▶ EXERCISE PROMPT: Set out as a numbered list every line from the first one down to the line containing "coord(1308,175)", both included, and omit any blank lines.

Data on locating visible targets:
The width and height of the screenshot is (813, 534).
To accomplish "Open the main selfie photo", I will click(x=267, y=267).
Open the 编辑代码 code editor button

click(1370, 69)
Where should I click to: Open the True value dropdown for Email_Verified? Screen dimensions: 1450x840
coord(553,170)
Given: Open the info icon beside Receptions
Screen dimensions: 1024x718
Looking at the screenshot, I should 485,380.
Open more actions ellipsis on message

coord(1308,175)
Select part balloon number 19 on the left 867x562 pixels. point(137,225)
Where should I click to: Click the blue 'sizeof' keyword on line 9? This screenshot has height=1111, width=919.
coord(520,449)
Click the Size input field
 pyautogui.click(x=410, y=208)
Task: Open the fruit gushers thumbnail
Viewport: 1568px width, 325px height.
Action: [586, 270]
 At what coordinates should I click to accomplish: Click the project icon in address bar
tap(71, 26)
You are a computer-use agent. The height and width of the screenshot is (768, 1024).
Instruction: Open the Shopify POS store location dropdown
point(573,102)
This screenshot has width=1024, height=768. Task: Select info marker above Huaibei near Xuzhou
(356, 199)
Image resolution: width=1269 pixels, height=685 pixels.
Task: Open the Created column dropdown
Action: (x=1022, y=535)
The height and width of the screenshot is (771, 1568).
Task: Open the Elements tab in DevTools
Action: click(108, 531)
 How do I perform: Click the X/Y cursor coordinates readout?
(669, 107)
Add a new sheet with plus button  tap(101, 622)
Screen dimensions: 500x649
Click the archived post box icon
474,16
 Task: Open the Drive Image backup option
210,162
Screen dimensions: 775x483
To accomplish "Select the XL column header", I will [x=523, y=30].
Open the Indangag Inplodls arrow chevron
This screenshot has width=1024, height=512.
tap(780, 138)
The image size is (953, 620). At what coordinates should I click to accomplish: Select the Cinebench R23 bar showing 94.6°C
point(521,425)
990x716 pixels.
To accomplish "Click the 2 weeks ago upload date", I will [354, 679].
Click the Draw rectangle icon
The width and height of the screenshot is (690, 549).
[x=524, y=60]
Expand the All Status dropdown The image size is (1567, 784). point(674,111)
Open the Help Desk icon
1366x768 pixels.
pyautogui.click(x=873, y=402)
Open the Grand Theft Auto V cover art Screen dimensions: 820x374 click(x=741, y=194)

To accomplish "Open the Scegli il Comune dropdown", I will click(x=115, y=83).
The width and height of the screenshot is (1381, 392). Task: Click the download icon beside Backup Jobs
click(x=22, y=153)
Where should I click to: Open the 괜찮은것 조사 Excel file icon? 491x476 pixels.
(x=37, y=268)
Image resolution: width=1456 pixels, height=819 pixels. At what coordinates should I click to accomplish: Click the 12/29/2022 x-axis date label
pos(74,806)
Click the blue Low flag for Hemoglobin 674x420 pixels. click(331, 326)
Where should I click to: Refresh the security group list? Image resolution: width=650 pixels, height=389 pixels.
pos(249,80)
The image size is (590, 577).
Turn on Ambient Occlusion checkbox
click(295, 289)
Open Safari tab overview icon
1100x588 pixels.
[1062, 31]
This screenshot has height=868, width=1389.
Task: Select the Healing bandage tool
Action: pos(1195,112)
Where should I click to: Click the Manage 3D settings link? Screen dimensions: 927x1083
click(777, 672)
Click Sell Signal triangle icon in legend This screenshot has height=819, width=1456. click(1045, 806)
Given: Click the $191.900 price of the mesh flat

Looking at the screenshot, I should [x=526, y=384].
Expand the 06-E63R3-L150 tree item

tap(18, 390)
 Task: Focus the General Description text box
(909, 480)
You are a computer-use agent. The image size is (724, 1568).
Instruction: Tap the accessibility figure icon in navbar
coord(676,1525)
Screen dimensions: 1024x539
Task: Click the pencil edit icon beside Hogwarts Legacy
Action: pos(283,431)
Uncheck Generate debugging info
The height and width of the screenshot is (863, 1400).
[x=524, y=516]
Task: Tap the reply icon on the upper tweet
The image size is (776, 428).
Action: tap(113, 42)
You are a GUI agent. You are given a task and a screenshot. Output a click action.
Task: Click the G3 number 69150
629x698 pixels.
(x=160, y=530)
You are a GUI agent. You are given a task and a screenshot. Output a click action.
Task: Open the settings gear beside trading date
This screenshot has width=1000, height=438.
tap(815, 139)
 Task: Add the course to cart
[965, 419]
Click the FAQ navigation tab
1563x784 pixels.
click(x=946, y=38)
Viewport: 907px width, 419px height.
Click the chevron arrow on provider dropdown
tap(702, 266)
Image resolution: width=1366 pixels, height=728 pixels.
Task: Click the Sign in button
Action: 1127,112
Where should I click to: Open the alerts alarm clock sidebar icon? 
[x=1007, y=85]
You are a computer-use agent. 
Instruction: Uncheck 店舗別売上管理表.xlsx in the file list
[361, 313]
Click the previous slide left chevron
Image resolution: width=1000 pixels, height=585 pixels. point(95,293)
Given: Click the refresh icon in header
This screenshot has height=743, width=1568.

▶ COMPLETED EXERCISE:
1. The width and height of the screenshot is (813, 534).
2. To accomplish "Open the main selfie photo", I will click(x=267, y=267).
3. Open the 编辑代码 code editor button
4. click(1370, 69)
5. Where should I click to: Open the True value dropdown for Email_Verified? Screen dimensions: 1450x840
6. coord(553,170)
7. Given: Open the info icon beside Receptions
8. Screen dimensions: 1024x718
9. Looking at the screenshot, I should 485,380.
10. Open more actions ellipsis on message
11. coord(1308,175)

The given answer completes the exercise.